- Problem details -
Reproduce every record exactly.

====== Data for review

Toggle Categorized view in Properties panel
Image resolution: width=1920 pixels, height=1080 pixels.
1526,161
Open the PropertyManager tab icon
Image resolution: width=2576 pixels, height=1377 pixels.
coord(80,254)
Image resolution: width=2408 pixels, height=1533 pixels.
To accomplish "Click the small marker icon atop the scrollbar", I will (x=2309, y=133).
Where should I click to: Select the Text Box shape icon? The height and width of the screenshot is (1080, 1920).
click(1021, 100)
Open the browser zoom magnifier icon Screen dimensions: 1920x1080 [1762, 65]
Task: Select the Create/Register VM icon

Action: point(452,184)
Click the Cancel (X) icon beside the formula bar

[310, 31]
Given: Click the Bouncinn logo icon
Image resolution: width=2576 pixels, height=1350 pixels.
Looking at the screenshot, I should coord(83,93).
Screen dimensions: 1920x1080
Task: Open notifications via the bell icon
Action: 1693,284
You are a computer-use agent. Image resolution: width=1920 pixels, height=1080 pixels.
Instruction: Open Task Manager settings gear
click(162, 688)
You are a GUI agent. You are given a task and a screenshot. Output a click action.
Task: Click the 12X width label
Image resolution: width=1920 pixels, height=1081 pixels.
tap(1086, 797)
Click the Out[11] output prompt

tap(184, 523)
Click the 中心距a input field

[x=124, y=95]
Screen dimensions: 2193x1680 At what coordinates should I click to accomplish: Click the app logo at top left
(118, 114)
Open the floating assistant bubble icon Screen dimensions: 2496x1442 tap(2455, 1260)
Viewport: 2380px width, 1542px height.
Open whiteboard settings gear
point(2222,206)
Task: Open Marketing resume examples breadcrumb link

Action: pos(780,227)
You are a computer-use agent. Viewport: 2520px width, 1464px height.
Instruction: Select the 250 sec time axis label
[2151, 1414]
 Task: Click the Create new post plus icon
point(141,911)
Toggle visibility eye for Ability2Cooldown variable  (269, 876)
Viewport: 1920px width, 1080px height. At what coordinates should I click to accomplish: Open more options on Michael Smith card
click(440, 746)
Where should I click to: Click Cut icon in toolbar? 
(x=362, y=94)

============

- Written solution -
Toggle Categorized view in Properties panel
Image resolution: width=1920 pixels, height=1080 pixels.
1526,161
Open the PropertyManager tab icon
Image resolution: width=2576 pixels, height=1377 pixels.
coord(80,254)
Image resolution: width=2408 pixels, height=1533 pixels.
To accomplish "Click the small marker icon atop the scrollbar", I will (x=2309, y=133).
Where should I click to: Select the Text Box shape icon? The height and width of the screenshot is (1080, 1920).
click(1021, 100)
Open the browser zoom magnifier icon Screen dimensions: 1920x1080 [1762, 65]
Task: Select the Create/Register VM icon

Action: point(452,184)
Click the Cancel (X) icon beside the formula bar

[310, 31]
Given: Click the Bouncinn logo icon
Image resolution: width=2576 pixels, height=1350 pixels.
Looking at the screenshot, I should coord(83,93).
Screen dimensions: 1920x1080
Task: Open notifications via the bell icon
Action: 1693,284
You are a computer-use agent. Image resolution: width=1920 pixels, height=1080 pixels.
Instruction: Open Task Manager settings gear
click(162, 688)
You are a GUI agent. You are given a task and a screenshot. Output a click action.
Task: Click the 12X width label
Image resolution: width=1920 pixels, height=1081 pixels.
tap(1086, 797)
Click the Out[11] output prompt

tap(184, 523)
Click the 中心距a input field

[x=124, y=95]
Screen dimensions: 2193x1680 At what coordinates should I click to accomplish: Click the app logo at top left
(118, 114)
Open the floating assistant bubble icon Screen dimensions: 2496x1442 tap(2455, 1260)
Viewport: 2380px width, 1542px height.
Open whiteboard settings gear
point(2222,206)
Task: Open Marketing resume examples breadcrumb link

Action: pos(780,227)
You are a computer-use agent. Viewport: 2520px width, 1464px height.
Instruction: Select the 250 sec time axis label
[2151, 1414]
 Task: Click the Create new post plus icon
point(141,911)
Toggle visibility eye for Ability2Cooldown variable  (269, 876)
Viewport: 1920px width, 1080px height. At what coordinates should I click to accomplish: Open more options on Michael Smith card
click(440, 746)
Where should I click to: Click Cut icon in toolbar? 
(x=362, y=94)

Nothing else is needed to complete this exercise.